The lines to copy run from the one containing "535x334 pixels." to the end of the listing. Please write them out exactly, minus the pictures.
***
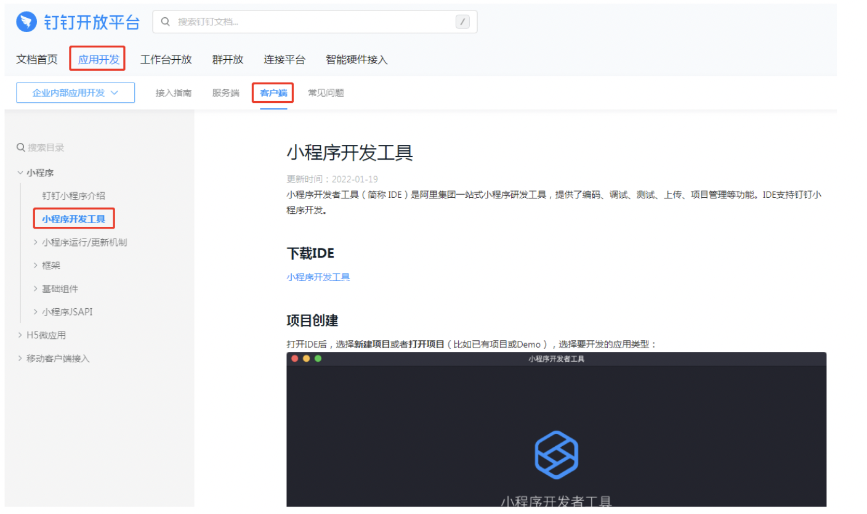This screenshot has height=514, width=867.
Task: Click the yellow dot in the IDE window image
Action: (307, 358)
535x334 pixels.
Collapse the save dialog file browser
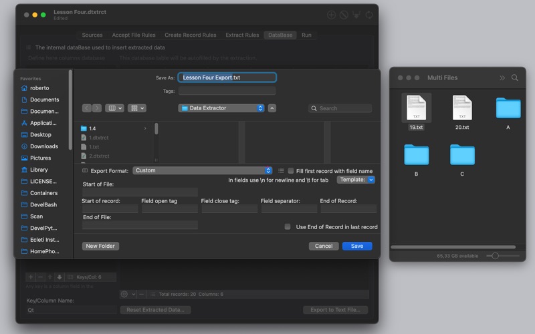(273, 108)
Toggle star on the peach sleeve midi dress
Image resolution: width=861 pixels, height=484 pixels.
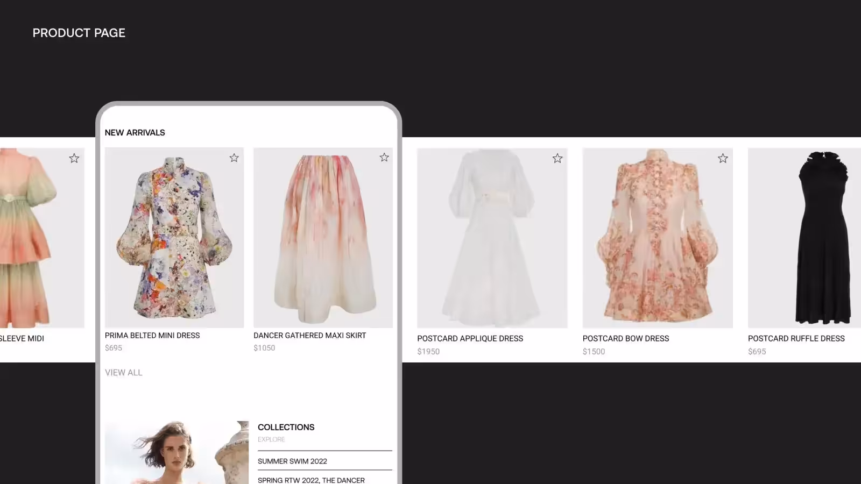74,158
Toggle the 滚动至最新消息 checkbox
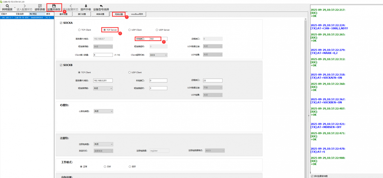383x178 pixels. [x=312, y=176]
***
- Response to this exercise -
535x334 pixels.
Collapse the save dialog file browser
(273, 108)
Toggle star on the peach sleeve midi dress
Image resolution: width=861 pixels, height=484 pixels.
74,158
Toggle the 滚动至最新消息 checkbox
383x178 pixels. [x=312, y=176]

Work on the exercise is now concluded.